We can now see which domains users struggle with most-health, food, training, etc.-in real time.

2. Prioritising Content & Product Features

If the classifier detects a rising spike in “Grooming” queries, our content and product teams know exactly what to address.

3. Routing Questions Inside Our AI Stack

Certain pipelines benefit from knowing the category:

Health → fetch from clinical RAG datasets
Behaviour → route to behavioural models
General → lightweight FAQs

4. Improving Long‑Term Data Quality

With consistent classification, historical analytics becomes far more trustworthy.

Learnings & Takeaways

GPT‑5 labels are great, but human review is essential.

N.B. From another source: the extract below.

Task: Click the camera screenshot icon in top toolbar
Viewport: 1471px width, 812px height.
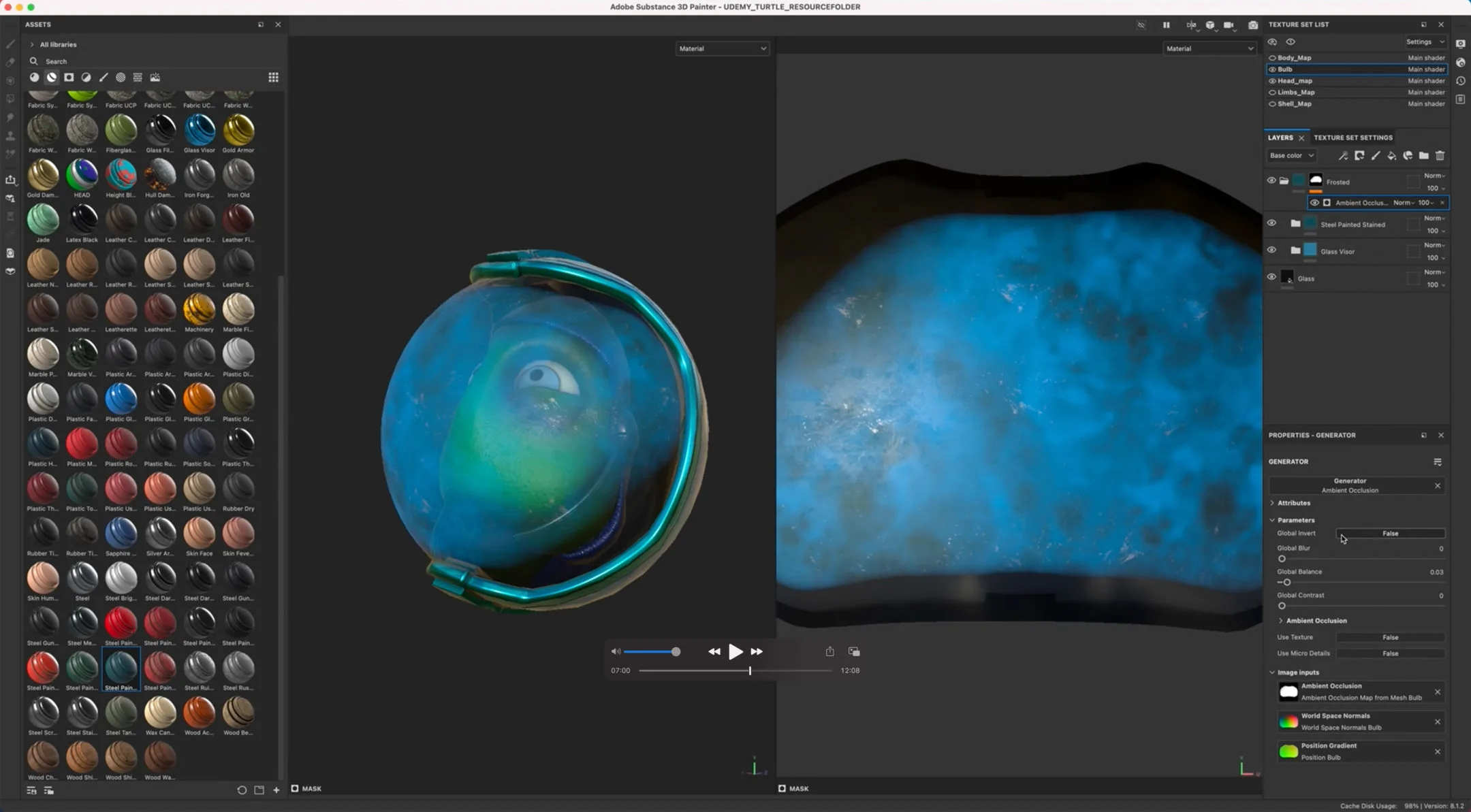Action: pyautogui.click(x=1252, y=25)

Even minor noise can hurt fine‑tuning.
Even 4–5k clean examples are enough for a high‑accuracy BERT classifier.
Smaller BERT variants perform extremely well for short queries.
Consistent taxonomy is more important than model architecture.

Final Thoughts

This project strengthened Hoomanely’s internal analytics and made our understanding of user queries data‑driven rather than guesswork. With reliable automatic categorization, we can now build better experiences-more relevant answers, more accurate routing, and sharper product decisions.

As we scale to tens of thousands of questions, the classifier will continue to evolve, incorporating new categories and richer signals.

If you’re building something similar, start with clean labels, choose a small BERT variant, and fine‑tune just enough-not more.